*Supplied information:*
* START *

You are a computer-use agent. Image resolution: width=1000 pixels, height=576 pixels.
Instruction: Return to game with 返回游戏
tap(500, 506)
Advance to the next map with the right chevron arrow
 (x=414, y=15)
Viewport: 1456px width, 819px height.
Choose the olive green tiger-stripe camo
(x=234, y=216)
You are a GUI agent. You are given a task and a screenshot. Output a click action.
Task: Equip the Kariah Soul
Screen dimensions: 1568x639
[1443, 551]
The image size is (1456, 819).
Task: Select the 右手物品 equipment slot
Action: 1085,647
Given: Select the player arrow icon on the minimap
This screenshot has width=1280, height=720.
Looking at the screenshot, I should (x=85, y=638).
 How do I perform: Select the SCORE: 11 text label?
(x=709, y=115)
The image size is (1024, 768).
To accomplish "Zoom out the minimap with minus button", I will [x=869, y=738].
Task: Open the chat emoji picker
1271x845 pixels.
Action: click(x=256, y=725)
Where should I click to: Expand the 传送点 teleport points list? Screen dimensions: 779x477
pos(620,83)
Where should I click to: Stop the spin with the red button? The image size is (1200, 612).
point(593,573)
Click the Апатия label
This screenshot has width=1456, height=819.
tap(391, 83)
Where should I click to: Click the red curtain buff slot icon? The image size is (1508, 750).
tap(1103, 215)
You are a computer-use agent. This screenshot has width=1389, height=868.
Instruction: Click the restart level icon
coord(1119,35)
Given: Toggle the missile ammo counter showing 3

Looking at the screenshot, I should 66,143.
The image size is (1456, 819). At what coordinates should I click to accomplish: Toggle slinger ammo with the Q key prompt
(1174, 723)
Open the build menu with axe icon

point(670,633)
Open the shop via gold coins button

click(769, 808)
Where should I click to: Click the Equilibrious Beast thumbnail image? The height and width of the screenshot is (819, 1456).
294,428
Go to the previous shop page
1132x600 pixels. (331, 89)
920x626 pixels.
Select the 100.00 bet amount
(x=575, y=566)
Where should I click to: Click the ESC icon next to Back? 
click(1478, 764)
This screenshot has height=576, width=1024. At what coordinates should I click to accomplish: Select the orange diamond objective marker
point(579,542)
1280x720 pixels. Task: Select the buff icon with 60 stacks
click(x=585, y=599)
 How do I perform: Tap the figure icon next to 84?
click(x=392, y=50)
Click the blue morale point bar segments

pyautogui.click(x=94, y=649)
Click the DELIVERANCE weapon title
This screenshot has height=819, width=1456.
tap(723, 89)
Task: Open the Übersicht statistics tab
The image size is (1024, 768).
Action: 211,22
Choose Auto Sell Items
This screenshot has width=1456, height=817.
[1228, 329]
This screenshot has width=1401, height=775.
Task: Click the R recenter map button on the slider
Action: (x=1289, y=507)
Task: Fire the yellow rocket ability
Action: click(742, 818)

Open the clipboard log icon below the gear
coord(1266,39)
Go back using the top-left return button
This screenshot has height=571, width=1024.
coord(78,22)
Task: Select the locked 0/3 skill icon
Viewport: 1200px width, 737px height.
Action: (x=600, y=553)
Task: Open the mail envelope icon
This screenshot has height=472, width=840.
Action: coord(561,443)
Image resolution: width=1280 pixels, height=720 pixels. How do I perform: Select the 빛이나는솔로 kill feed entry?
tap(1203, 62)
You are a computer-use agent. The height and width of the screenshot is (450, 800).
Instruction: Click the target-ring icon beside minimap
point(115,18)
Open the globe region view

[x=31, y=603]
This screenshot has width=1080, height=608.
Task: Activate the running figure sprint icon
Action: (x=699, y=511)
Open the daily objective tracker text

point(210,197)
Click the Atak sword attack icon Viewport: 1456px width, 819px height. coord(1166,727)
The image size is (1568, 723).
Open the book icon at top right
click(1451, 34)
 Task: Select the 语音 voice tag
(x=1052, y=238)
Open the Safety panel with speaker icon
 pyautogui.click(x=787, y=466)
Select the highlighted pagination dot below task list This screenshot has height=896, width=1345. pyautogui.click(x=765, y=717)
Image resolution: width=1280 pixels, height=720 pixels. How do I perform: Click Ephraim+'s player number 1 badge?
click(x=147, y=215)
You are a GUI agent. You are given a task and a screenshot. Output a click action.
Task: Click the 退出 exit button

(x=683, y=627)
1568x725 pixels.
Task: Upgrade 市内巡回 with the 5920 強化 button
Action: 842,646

* END *

Update the entries above by changing every "minimap" to "mini-map", and reproduce them with nothing else altered.

You are a computer-use agent. Image resolution: width=1000 pixels, height=576 pixels.
Instruction: Return to game with 返回游戏
tap(500, 506)
Advance to the next map with the right chevron arrow
 (x=414, y=15)
Viewport: 1456px width, 819px height.
Choose the olive green tiger-stripe camo
(x=234, y=216)
You are a GUI agent. You are given a task and a screenshot. Output a click action.
Task: Equip the Kariah Soul
Screen dimensions: 1568x639
[1443, 551]
The image size is (1456, 819).
Task: Select the 右手物品 equipment slot
Action: 1085,647
Given: Select the player arrow icon on the mini-map
This screenshot has width=1280, height=720.
Looking at the screenshot, I should (x=85, y=638).
 How do I perform: Select the SCORE: 11 text label?
(x=709, y=115)
The image size is (1024, 768).
To accomplish "Zoom out the mini-map with minus button", I will [x=869, y=738].
Task: Open the chat emoji picker
1271x845 pixels.
Action: click(x=256, y=725)
Where should I click to: Expand the 传送点 teleport points list? Screen dimensions: 779x477
pos(620,83)
Where should I click to: Stop the spin with the red button? The image size is (1200, 612).
point(593,573)
Click the Апатия label
This screenshot has width=1456, height=819.
tap(391, 83)
Where should I click to: Click the red curtain buff slot icon? The image size is (1508, 750).
tap(1103, 215)
You are a computer-use agent. This screenshot has width=1389, height=868.
Instruction: Click the restart level icon
coord(1119,35)
Given: Toggle the missile ammo counter showing 3

Looking at the screenshot, I should 66,143.
The image size is (1456, 819). At what coordinates should I click to accomplish: Toggle slinger ammo with the Q key prompt
(1174, 723)
Open the build menu with axe icon

point(670,633)
Open the shop via gold coins button

click(769, 808)
Where should I click to: Click the Equilibrious Beast thumbnail image? The height and width of the screenshot is (819, 1456).
294,428
Go to the previous shop page
1132x600 pixels. (331, 89)
920x626 pixels.
Select the 100.00 bet amount
(x=575, y=566)
Where should I click to: Click the ESC icon next to Back? 
click(1478, 764)
This screenshot has height=576, width=1024. At what coordinates should I click to accomplish: Select the orange diamond objective marker
point(579,542)
1280x720 pixels. Task: Select the buff icon with 60 stacks
click(x=585, y=599)
 How do I perform: Tap the figure icon next to 84?
click(x=392, y=50)
Click the blue morale point bar segments

pyautogui.click(x=94, y=649)
Click the DELIVERANCE weapon title
This screenshot has height=819, width=1456.
tap(723, 89)
Task: Open the Übersicht statistics tab
The image size is (1024, 768).
Action: 211,22
Choose Auto Sell Items
This screenshot has width=1456, height=817.
[1228, 329]
This screenshot has width=1401, height=775.
Task: Click the R recenter map button on the slider
Action: (x=1289, y=507)
Task: Fire the yellow rocket ability
Action: click(742, 818)

Open the clipboard log icon below the gear
coord(1266,39)
Go back using the top-left return button
This screenshot has height=571, width=1024.
coord(78,22)
Task: Select the locked 0/3 skill icon
Viewport: 1200px width, 737px height.
Action: (x=600, y=553)
Task: Open the mail envelope icon
This screenshot has height=472, width=840.
Action: coord(561,443)
Image resolution: width=1280 pixels, height=720 pixels. How do I perform: Select the 빛이나는솔로 kill feed entry?
tap(1203, 62)
You are a computer-use agent. The height and width of the screenshot is (450, 800).
Instruction: Click the target-ring icon beside mini-map
point(115,18)
Open the globe region view

[x=31, y=603]
This screenshot has width=1080, height=608.
Task: Activate the running figure sprint icon
Action: (x=699, y=511)
Open the daily objective tracker text

point(210,197)
Click the Atak sword attack icon Viewport: 1456px width, 819px height. coord(1166,727)
The image size is (1568, 723).
Open the book icon at top right
click(1451, 34)
 Task: Select the 语音 voice tag
(x=1052, y=238)
Open the Safety panel with speaker icon
 pyautogui.click(x=787, y=466)
Select the highlighted pagination dot below task list This screenshot has height=896, width=1345. pyautogui.click(x=765, y=717)
Image resolution: width=1280 pixels, height=720 pixels. How do I perform: Click Ephraim+'s player number 1 badge?
click(x=147, y=215)
You are a GUI agent. You are given a task and a screenshot. Output a click action.
Task: Click the 退出 exit button

(x=683, y=627)
1568x725 pixels.
Task: Upgrade 市内巡回 with the 5920 強化 button
Action: 842,646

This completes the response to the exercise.